→ **TASK PROMPT**
Skip every picture. Print each line from the one containing "The width and height of the screenshot is (913, 446)." through the end of the records below, word for word.

→ **RECORD EXCERPTS**
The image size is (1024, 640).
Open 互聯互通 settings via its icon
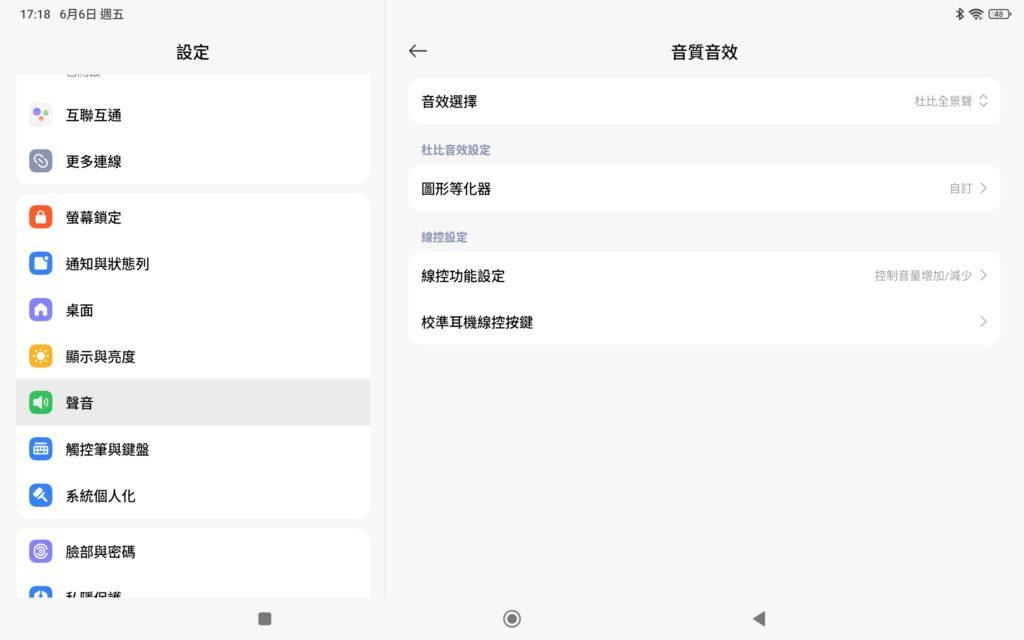pos(40,115)
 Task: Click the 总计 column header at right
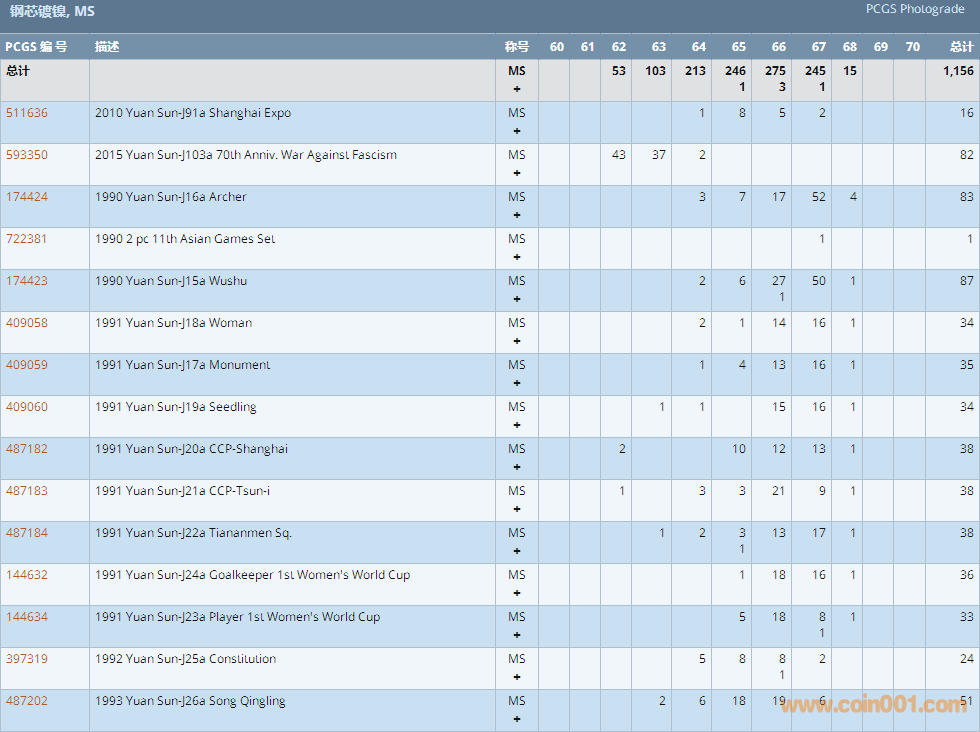[961, 47]
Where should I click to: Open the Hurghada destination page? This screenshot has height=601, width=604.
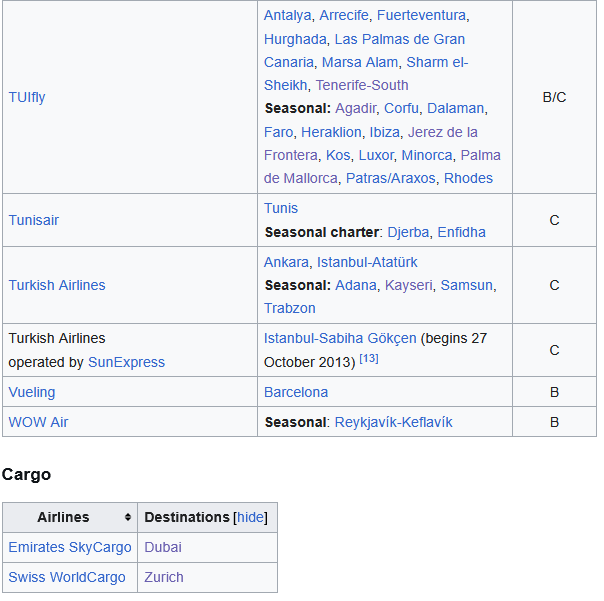(295, 39)
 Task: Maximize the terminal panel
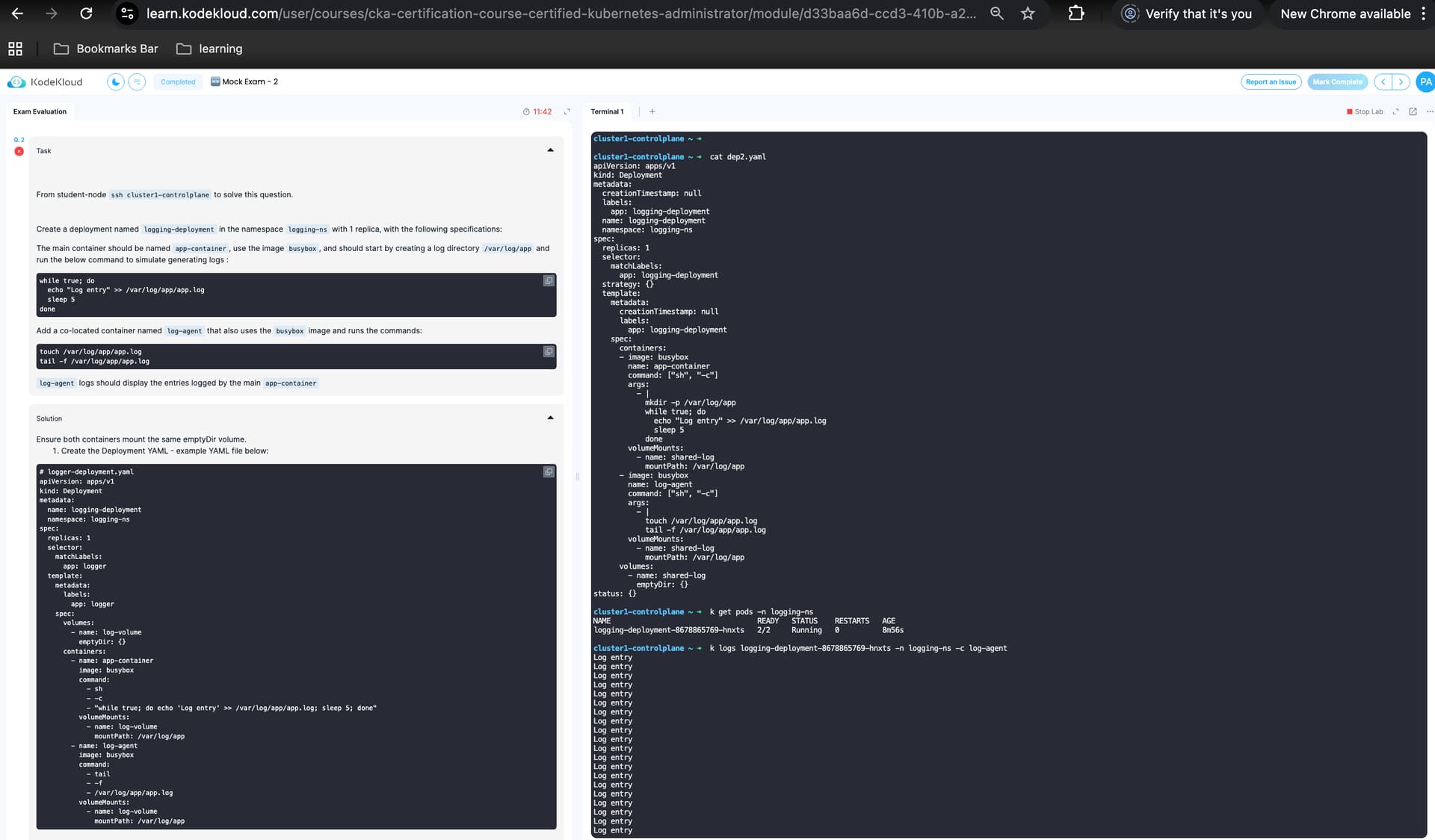(1395, 112)
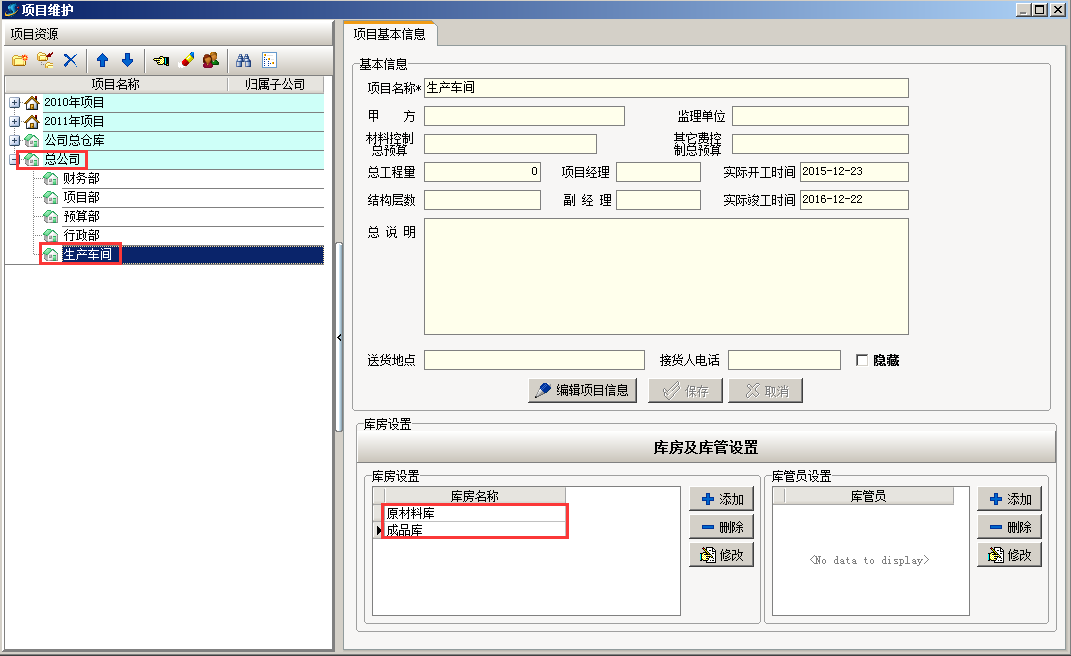The width and height of the screenshot is (1071, 656).
Task: Expand the 公司总仓库 tree node
Action: (14, 140)
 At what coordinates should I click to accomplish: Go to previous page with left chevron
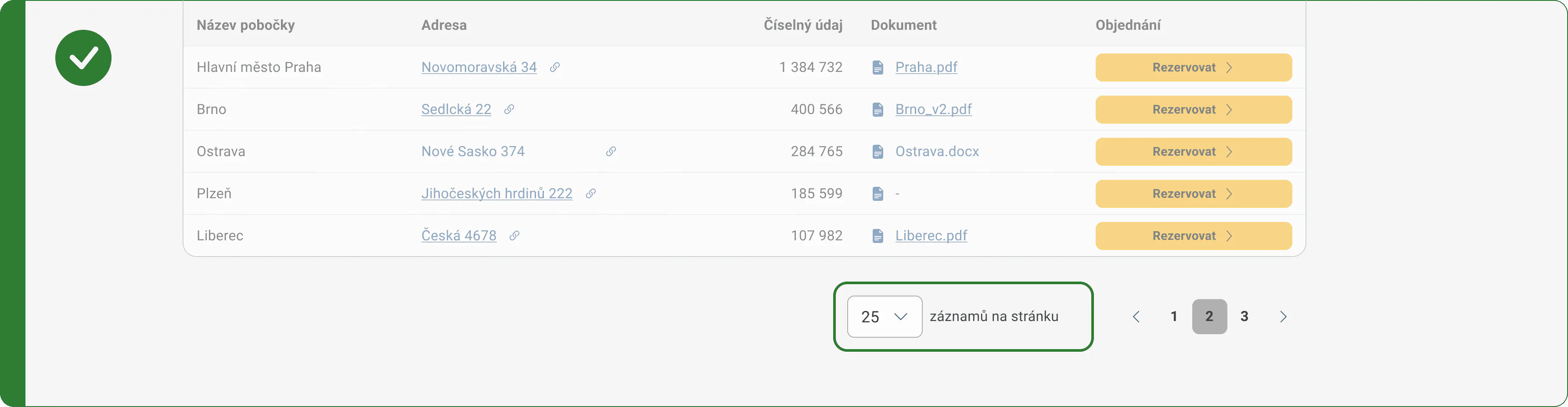(1136, 316)
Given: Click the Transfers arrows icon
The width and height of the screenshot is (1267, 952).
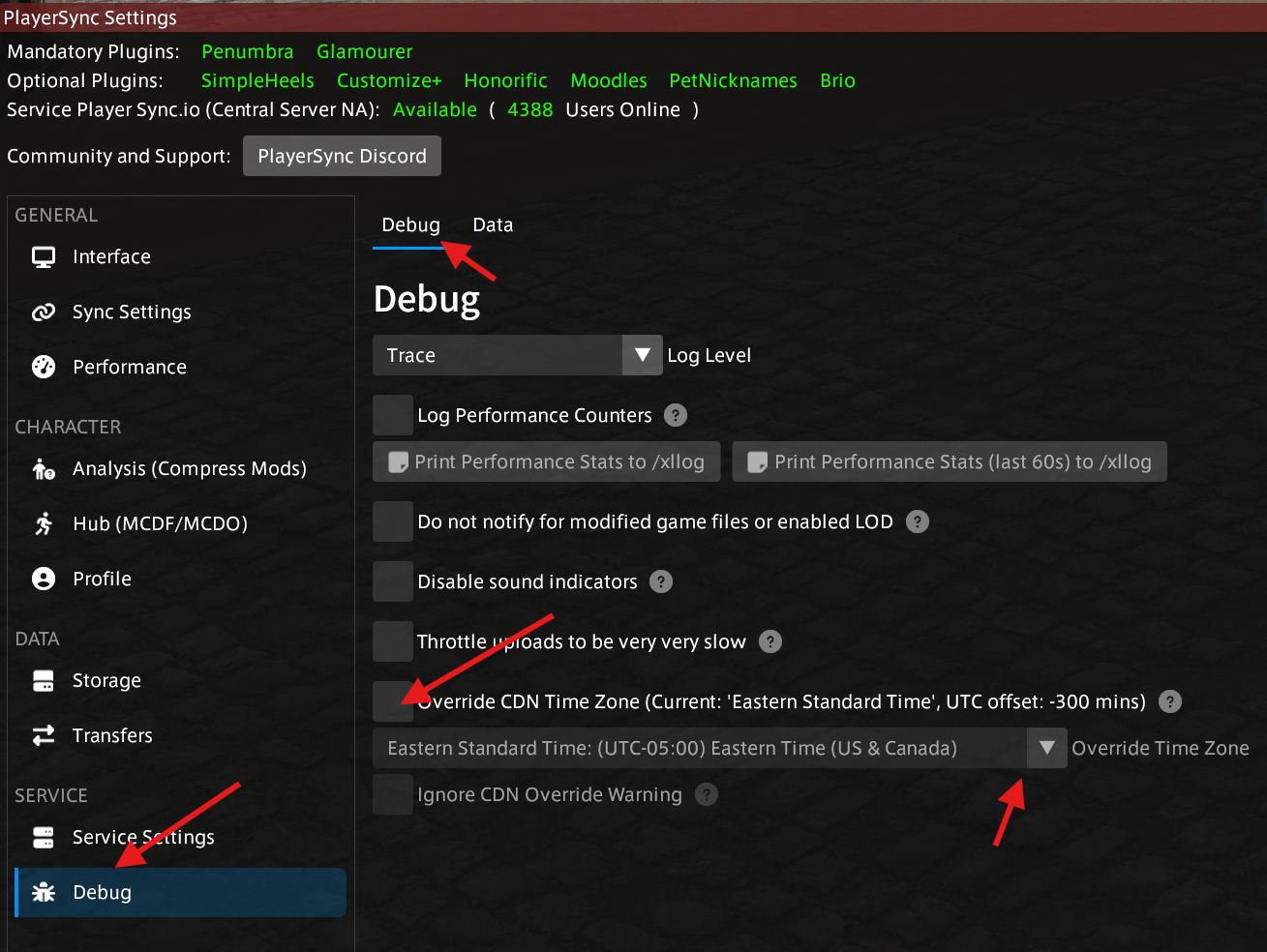Looking at the screenshot, I should 44,736.
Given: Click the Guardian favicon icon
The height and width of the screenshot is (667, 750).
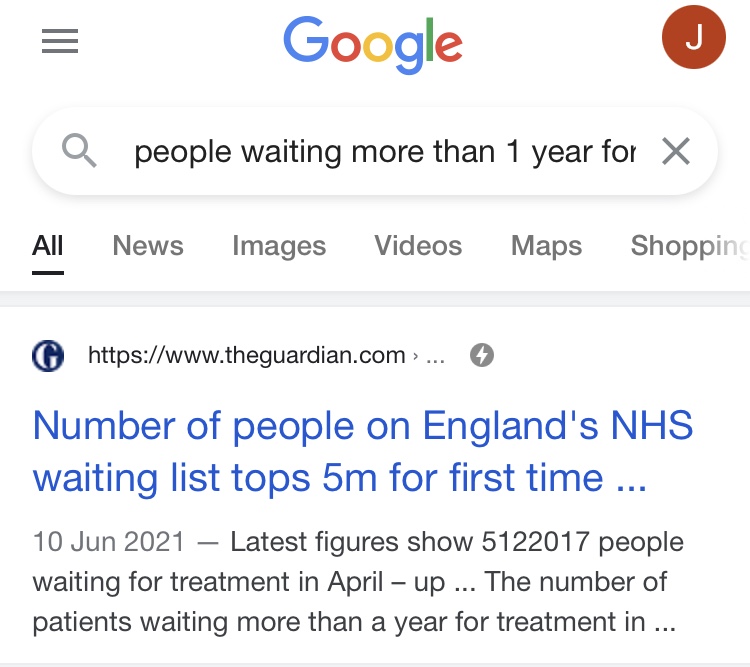Looking at the screenshot, I should (48, 356).
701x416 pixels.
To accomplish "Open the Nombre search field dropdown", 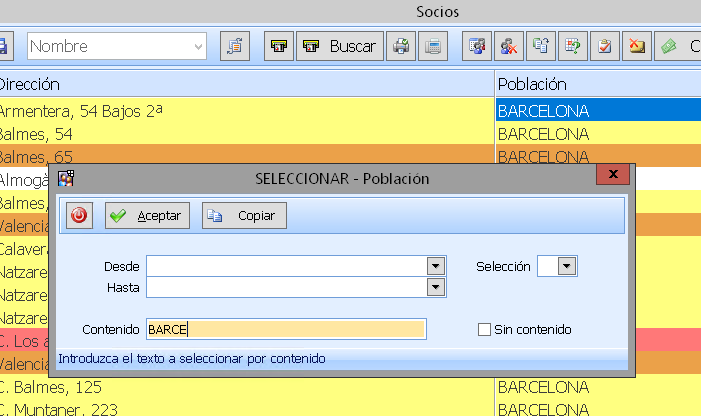I will tap(198, 46).
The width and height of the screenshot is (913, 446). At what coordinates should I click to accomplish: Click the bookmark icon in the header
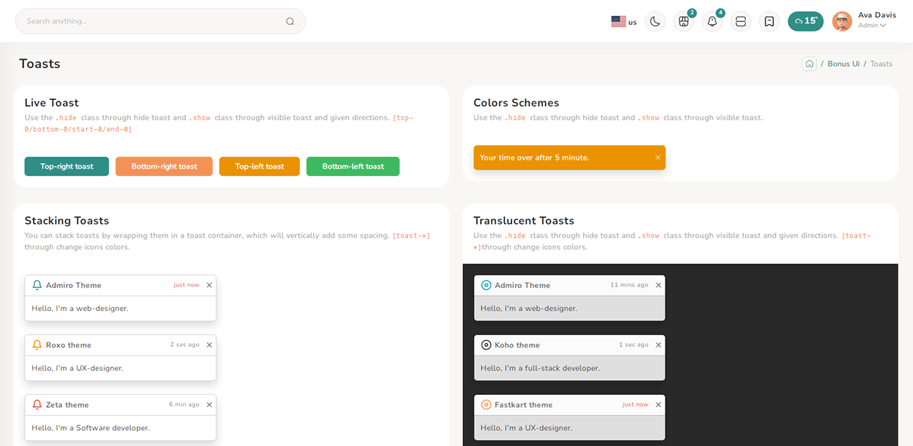click(x=769, y=21)
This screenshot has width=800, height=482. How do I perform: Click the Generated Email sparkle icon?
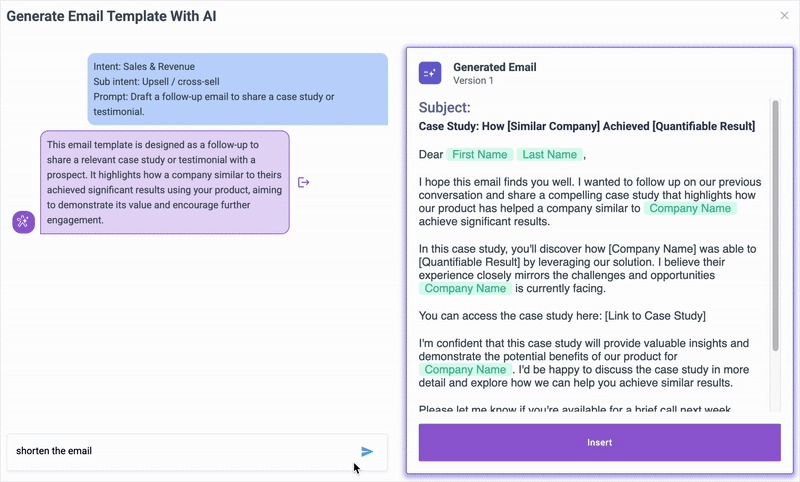tap(430, 73)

→ **ANSWER BOX**
The width and height of the screenshot is (913, 446). At what coordinates should I click to accomplish: Click the bookmark icon in the header
click(x=769, y=21)
This screenshot has width=800, height=482. How do I perform: Click the Generated Email sparkle icon?
tap(430, 73)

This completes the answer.